▶ **What to do**:
Lines from the one containing "Image resolution: width=1074" through the last line of the data below are to be returned exactly; leave out the rest.

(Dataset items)

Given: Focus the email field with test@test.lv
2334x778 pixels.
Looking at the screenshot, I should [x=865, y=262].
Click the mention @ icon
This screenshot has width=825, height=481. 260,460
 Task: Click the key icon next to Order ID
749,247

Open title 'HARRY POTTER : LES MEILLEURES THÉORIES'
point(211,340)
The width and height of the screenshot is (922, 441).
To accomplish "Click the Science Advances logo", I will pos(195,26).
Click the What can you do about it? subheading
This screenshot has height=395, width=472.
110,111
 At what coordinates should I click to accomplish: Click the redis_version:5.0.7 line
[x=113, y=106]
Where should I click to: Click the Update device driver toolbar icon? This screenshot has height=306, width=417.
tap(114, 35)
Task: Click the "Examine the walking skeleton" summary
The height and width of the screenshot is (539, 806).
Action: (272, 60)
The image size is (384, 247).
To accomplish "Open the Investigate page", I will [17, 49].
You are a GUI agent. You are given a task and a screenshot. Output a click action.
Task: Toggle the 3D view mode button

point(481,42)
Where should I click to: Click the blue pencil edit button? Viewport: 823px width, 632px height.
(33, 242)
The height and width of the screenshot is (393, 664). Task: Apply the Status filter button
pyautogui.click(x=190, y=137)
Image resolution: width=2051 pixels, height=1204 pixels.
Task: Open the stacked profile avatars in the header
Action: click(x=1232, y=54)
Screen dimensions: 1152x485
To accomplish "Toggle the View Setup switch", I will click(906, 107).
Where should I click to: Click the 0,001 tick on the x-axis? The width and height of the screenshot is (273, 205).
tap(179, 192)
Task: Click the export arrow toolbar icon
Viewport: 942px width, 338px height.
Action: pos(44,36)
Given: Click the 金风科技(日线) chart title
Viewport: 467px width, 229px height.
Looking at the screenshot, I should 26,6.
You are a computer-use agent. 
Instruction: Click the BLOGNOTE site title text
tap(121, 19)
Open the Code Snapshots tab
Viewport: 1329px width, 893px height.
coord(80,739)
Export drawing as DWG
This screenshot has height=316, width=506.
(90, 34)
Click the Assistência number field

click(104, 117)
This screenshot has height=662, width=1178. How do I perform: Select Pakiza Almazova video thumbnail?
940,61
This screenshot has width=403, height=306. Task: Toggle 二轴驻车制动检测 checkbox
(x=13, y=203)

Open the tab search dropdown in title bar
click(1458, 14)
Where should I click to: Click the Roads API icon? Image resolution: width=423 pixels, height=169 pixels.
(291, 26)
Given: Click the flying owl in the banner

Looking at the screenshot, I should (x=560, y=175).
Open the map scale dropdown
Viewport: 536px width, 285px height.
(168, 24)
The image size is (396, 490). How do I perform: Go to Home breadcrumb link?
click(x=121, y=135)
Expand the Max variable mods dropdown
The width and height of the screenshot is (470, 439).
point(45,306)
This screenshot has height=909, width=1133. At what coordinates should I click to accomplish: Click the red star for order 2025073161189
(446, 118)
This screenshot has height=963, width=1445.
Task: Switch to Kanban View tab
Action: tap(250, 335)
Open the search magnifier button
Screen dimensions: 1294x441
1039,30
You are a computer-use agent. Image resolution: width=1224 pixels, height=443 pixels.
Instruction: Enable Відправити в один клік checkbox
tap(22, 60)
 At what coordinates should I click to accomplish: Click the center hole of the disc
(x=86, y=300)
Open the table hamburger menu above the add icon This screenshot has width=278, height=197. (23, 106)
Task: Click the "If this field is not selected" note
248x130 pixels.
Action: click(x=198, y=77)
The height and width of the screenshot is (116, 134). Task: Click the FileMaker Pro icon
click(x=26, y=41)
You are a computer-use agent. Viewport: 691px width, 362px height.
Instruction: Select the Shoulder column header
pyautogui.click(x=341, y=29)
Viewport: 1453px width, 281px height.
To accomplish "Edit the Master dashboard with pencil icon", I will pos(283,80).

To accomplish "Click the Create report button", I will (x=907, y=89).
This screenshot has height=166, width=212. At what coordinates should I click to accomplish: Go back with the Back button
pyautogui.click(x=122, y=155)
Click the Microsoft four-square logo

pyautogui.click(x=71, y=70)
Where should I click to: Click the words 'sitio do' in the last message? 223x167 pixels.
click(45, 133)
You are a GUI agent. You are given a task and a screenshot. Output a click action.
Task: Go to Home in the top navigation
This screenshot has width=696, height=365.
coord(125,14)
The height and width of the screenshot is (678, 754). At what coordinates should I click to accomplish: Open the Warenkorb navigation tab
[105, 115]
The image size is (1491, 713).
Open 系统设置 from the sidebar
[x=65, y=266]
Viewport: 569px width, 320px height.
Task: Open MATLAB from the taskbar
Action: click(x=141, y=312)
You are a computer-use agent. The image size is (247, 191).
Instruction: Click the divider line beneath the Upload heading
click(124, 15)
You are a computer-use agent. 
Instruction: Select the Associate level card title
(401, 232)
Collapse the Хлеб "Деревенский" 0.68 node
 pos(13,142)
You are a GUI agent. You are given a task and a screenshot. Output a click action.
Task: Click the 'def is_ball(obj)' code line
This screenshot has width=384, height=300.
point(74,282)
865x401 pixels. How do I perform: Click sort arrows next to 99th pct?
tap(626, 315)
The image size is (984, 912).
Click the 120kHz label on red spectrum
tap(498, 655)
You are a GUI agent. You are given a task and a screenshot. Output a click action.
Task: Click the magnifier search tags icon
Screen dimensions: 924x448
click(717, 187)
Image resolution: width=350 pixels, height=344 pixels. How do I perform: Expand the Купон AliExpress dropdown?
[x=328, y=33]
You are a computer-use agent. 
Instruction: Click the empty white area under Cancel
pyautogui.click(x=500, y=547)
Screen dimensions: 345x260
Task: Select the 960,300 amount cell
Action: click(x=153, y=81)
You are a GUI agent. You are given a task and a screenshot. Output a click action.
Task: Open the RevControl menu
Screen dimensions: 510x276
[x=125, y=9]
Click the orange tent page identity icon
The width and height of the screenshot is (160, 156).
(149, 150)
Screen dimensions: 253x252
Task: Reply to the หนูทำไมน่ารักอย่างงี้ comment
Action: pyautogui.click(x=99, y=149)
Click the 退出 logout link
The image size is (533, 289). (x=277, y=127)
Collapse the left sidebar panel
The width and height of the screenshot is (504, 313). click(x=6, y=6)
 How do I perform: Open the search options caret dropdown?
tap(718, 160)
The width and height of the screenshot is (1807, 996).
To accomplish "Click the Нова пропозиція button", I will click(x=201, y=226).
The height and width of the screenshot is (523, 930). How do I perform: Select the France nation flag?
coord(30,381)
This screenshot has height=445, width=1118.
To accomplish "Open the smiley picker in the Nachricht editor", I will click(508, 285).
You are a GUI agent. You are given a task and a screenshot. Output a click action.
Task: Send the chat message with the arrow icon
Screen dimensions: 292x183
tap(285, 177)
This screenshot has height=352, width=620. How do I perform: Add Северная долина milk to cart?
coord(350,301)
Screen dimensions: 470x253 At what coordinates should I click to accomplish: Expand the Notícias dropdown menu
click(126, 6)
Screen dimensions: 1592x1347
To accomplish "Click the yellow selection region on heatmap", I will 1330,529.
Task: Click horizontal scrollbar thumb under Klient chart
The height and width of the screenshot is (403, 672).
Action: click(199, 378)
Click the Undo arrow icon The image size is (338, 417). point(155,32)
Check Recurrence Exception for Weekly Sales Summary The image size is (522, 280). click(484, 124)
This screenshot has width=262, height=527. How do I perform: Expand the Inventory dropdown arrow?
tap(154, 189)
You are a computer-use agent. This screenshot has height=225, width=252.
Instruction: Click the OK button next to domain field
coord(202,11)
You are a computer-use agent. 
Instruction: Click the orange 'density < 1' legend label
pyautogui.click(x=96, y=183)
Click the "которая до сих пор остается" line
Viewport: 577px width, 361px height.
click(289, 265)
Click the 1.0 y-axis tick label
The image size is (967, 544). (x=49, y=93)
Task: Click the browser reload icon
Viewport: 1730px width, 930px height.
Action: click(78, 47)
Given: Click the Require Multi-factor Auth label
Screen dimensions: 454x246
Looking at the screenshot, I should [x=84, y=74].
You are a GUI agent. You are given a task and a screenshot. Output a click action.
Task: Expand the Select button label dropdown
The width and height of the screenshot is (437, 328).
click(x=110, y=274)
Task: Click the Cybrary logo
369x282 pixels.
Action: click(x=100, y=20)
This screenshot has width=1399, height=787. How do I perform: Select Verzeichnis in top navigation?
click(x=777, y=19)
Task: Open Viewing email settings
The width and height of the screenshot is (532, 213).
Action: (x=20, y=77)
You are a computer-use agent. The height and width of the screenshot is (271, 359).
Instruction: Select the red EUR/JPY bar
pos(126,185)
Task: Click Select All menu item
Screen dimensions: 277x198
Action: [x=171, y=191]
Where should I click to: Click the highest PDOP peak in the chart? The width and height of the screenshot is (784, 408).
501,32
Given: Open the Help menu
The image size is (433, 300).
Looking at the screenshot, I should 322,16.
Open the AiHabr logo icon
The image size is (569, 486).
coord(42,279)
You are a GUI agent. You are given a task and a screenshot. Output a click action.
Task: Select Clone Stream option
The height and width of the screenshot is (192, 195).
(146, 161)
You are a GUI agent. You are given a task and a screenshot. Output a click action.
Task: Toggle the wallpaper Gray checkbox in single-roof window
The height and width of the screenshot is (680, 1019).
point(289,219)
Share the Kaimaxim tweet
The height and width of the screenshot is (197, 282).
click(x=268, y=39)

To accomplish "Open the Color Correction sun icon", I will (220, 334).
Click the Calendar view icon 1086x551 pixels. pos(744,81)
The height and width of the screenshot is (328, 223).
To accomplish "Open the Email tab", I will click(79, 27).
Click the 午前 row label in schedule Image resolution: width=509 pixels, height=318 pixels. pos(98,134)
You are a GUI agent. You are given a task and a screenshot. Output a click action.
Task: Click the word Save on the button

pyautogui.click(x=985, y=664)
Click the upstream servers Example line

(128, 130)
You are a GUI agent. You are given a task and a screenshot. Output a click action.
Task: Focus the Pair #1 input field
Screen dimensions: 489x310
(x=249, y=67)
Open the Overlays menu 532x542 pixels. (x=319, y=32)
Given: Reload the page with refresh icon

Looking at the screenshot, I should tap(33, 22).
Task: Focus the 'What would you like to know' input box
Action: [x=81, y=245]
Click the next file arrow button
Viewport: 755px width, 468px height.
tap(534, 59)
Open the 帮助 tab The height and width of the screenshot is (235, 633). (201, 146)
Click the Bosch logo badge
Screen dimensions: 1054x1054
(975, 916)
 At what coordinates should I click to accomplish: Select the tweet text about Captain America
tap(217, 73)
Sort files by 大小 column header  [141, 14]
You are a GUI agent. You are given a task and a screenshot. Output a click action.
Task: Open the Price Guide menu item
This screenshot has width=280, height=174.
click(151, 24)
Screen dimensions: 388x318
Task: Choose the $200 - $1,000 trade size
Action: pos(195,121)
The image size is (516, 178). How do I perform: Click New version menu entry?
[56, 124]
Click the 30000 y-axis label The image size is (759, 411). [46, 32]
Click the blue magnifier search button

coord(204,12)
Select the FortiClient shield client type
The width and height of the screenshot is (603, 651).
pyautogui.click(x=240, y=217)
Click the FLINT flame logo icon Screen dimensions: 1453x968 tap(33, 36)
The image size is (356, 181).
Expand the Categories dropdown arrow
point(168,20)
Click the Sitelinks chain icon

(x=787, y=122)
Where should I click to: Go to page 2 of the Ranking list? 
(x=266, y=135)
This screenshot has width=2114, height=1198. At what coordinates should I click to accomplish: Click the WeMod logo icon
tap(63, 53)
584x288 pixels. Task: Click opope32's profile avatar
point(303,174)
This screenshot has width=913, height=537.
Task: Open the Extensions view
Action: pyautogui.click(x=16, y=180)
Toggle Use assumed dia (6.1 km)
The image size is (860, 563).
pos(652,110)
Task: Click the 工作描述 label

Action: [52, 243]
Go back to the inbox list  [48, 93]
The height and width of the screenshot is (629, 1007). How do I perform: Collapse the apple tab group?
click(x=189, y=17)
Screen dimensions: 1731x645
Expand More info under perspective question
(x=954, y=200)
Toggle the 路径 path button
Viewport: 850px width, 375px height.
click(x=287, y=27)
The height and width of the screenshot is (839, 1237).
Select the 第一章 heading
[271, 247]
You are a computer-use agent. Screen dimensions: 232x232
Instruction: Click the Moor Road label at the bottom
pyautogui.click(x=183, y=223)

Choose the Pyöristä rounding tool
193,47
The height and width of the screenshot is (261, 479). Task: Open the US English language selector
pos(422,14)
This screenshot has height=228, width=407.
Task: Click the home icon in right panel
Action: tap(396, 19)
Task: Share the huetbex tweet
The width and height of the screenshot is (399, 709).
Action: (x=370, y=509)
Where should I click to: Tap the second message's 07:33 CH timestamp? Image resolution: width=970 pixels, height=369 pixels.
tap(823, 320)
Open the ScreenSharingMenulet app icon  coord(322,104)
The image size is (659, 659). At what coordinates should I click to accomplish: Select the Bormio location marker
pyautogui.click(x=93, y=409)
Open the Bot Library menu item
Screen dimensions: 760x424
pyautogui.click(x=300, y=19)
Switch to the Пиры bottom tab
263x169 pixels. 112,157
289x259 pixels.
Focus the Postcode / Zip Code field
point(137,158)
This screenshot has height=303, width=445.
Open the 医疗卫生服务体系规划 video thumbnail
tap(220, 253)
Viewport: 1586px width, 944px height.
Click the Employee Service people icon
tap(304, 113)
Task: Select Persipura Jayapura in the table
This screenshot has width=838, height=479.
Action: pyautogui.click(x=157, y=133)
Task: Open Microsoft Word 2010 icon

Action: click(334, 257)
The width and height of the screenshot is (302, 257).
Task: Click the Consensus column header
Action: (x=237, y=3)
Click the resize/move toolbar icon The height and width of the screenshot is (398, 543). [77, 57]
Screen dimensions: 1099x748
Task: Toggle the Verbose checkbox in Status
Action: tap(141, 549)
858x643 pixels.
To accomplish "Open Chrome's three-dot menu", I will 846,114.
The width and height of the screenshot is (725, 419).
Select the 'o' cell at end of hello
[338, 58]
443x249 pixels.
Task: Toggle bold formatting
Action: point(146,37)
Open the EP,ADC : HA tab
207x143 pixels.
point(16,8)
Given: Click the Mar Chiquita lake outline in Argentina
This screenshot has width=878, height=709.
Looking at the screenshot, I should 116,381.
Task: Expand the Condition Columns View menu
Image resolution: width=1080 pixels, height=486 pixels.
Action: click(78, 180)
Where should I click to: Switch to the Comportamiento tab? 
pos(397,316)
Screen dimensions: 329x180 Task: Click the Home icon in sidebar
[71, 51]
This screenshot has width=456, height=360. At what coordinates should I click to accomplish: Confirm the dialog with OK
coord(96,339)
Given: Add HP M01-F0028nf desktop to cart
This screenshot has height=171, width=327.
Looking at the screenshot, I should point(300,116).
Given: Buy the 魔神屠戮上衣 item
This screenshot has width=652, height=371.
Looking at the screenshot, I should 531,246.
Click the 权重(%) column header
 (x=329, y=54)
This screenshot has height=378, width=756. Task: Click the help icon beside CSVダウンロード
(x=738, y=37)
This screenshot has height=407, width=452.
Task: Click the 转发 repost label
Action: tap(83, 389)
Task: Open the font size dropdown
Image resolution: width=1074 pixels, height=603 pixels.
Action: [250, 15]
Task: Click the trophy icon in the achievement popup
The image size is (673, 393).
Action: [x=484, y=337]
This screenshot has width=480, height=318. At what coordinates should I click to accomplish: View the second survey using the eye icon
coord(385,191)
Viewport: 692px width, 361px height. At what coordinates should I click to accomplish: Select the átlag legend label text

▶ **Answer below**:
Image resolution: width=1074 pixels, height=603 pixels.
Action: [250, 15]
Task: Click the trophy icon in the achievement popup
The image size is (673, 393).
Action: [x=484, y=337]
This screenshot has width=480, height=318. At what coordinates should I click to accomplish: View the second survey using the eye icon
coord(385,191)
Viewport: 692px width, 361px height. At what coordinates should I click to accomplish: Select the átlag legend label text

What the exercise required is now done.